Arrange every line of the entries below as a Markdown table with the columns Row and Line, numbering the rows and skipping blank lines. Leave the pictures out of your answer.

• **Location data for elements and text**
.....

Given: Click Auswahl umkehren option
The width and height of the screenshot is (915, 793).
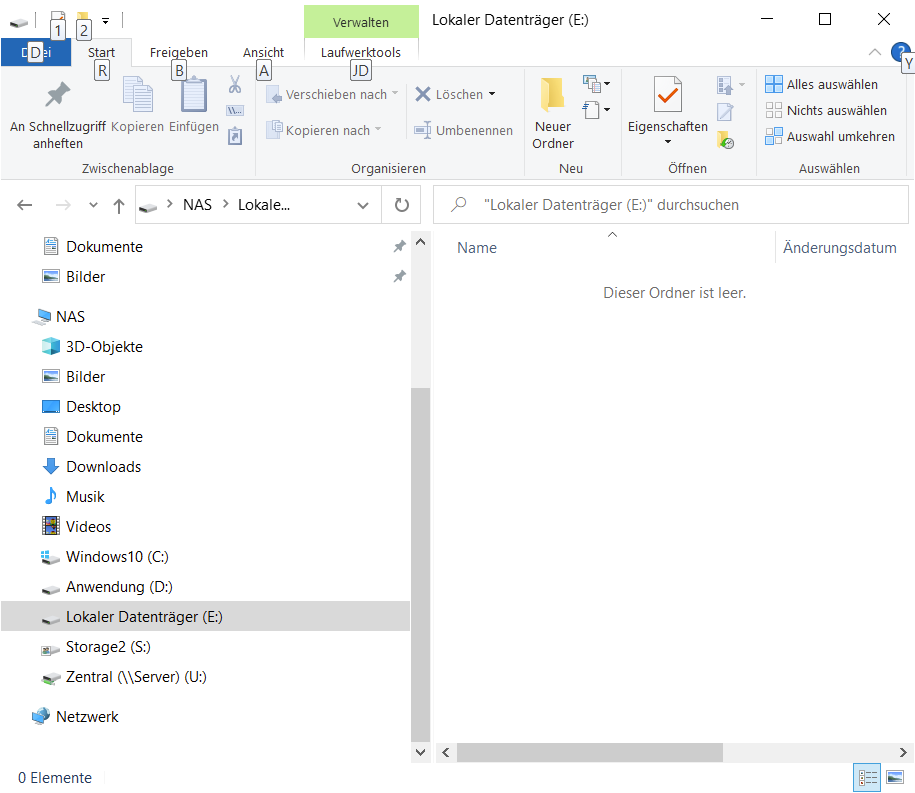Looking at the screenshot, I should tap(830, 137).
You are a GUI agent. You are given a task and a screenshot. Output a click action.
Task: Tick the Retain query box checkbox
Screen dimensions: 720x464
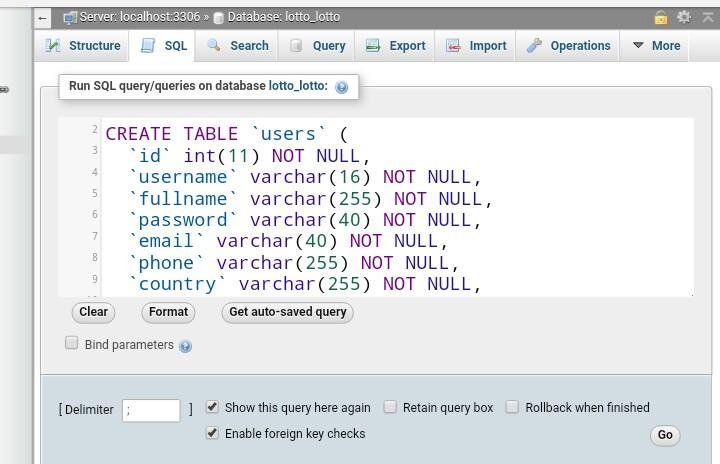[390, 407]
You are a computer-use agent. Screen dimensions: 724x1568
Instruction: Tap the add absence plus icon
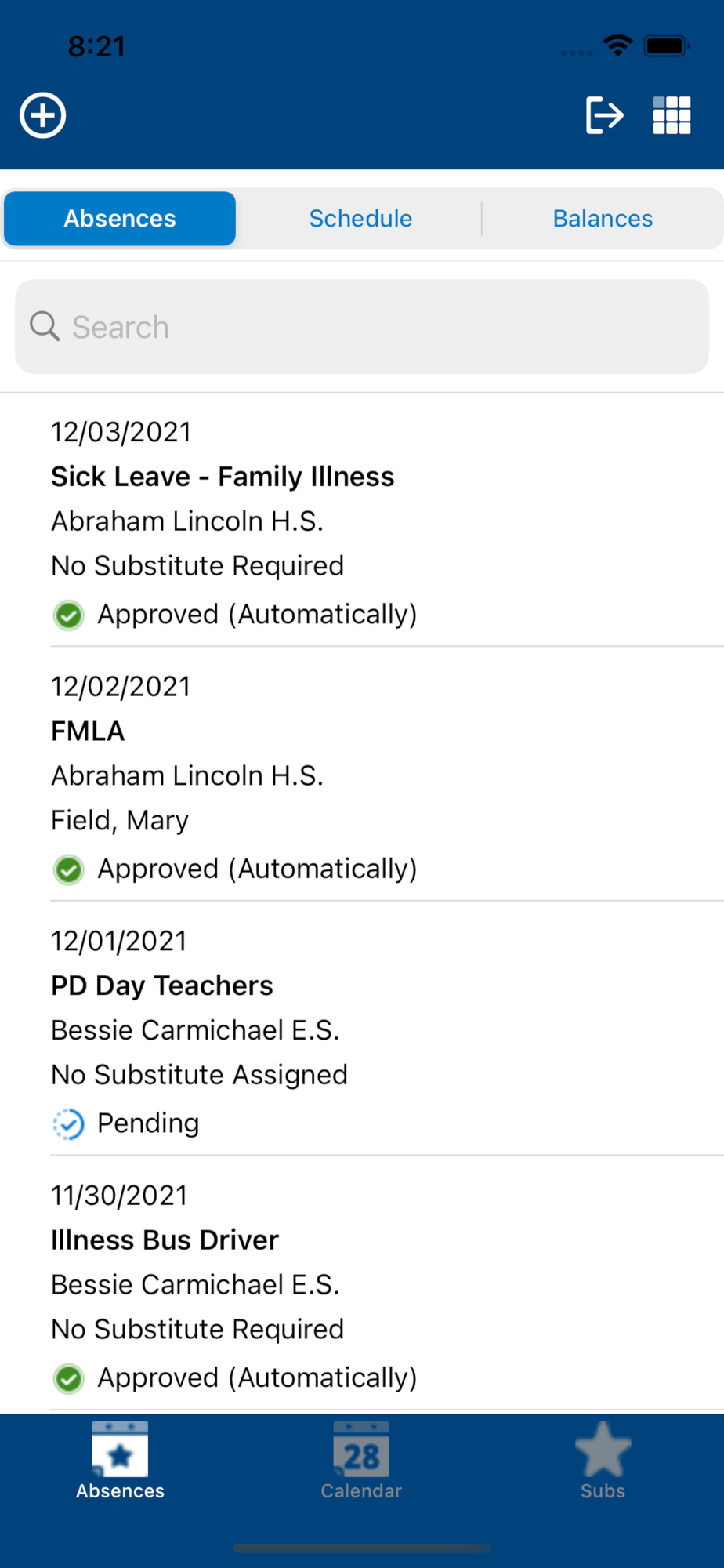(x=42, y=115)
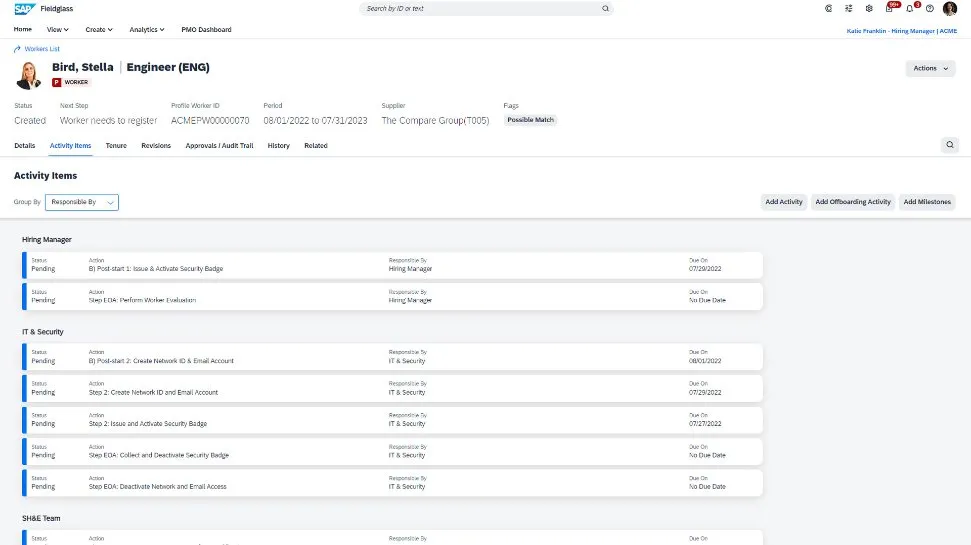971x545 pixels.
Task: Click the magnifier icon in global search
Action: coord(605,8)
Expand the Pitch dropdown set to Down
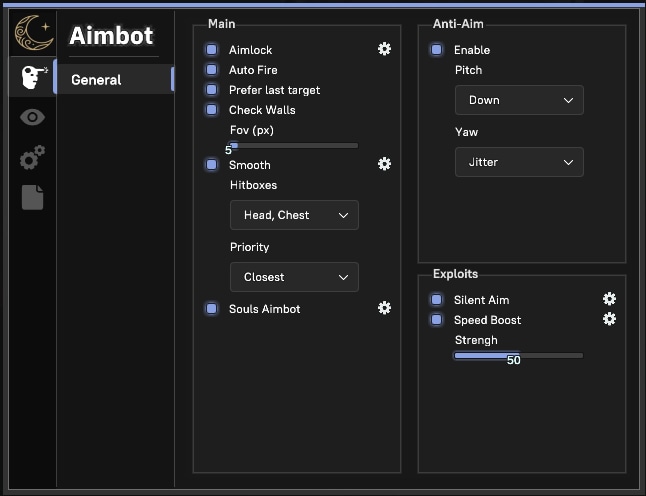The height and width of the screenshot is (496, 646). pyautogui.click(x=519, y=100)
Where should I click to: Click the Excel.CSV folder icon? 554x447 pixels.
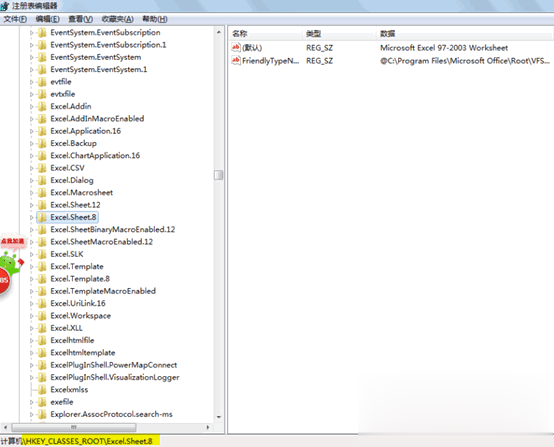click(42, 168)
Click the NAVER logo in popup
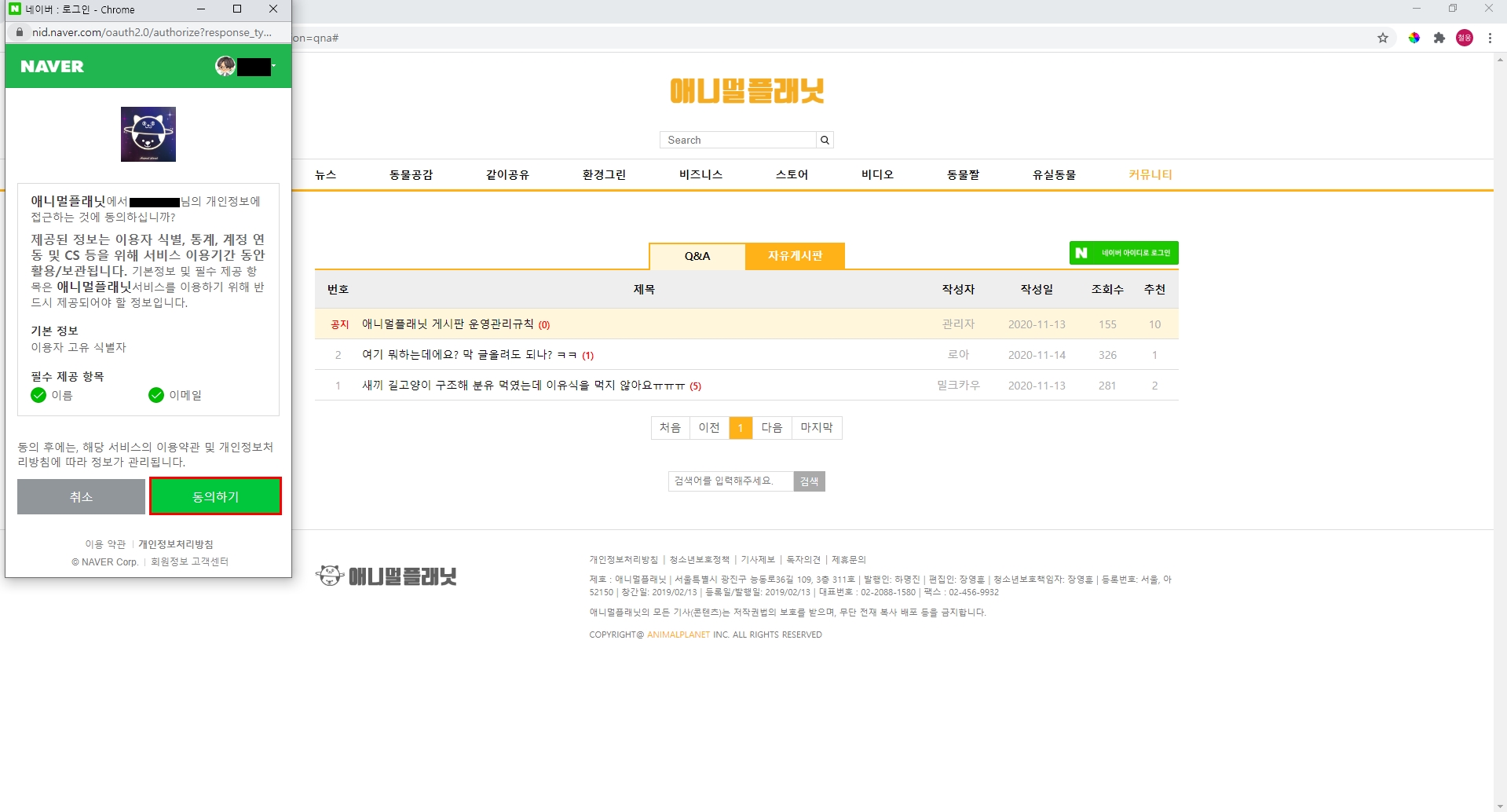1507x812 pixels. pyautogui.click(x=52, y=67)
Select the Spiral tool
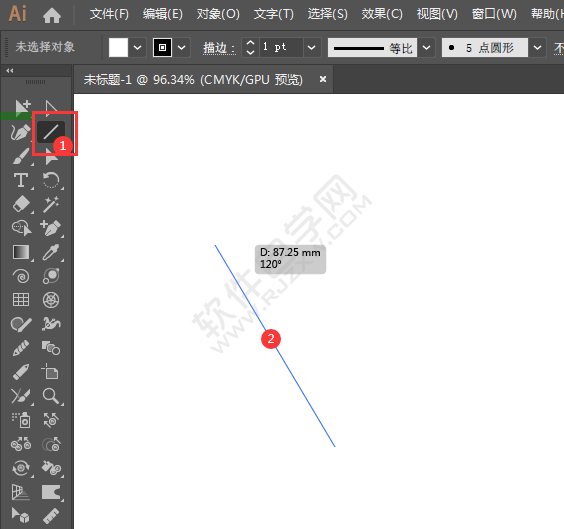 [x=21, y=276]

.....

• **Reply to the exercise**
| Row | Line |
|---|---|
| 1 | Given: Click Auswahl umkehren option |
| 2 | The width and height of the screenshot is (915, 793). |
| 3 | Looking at the screenshot, I should tap(830, 137). |
| 4 | You are a GUI agent. You are given a task and a screenshot. Output a click action. |
| 5 | Task: Tick the Retain query box checkbox |
| 6 | Screen dimensions: 720x464 |
| 7 | [390, 407] |
| 8 | You are a computer-use agent. Screen dimensions: 724x1568 |
| 9 | Instruction: Tap the add absence plus icon |
| 10 | (x=42, y=115) |
| 11 | 971x545 pixels. |
| 12 | Task: Click the magnifier icon in global search |
| 13 | Action: coord(605,8) |
| 14 | Expand the Pitch dropdown set to Down |
| 15 | The height and width of the screenshot is (496, 646). pyautogui.click(x=519, y=100) |
| 16 | Where should I click to: Click the Excel.CSV folder icon? 554x447 pixels. |
| 17 | click(42, 168) |
| 18 | Click the NAVER logo in popup |
| 19 | 1507x812 pixels. pyautogui.click(x=52, y=67) |
| 20 | Select the Spiral tool |
| 21 |  [x=21, y=276] |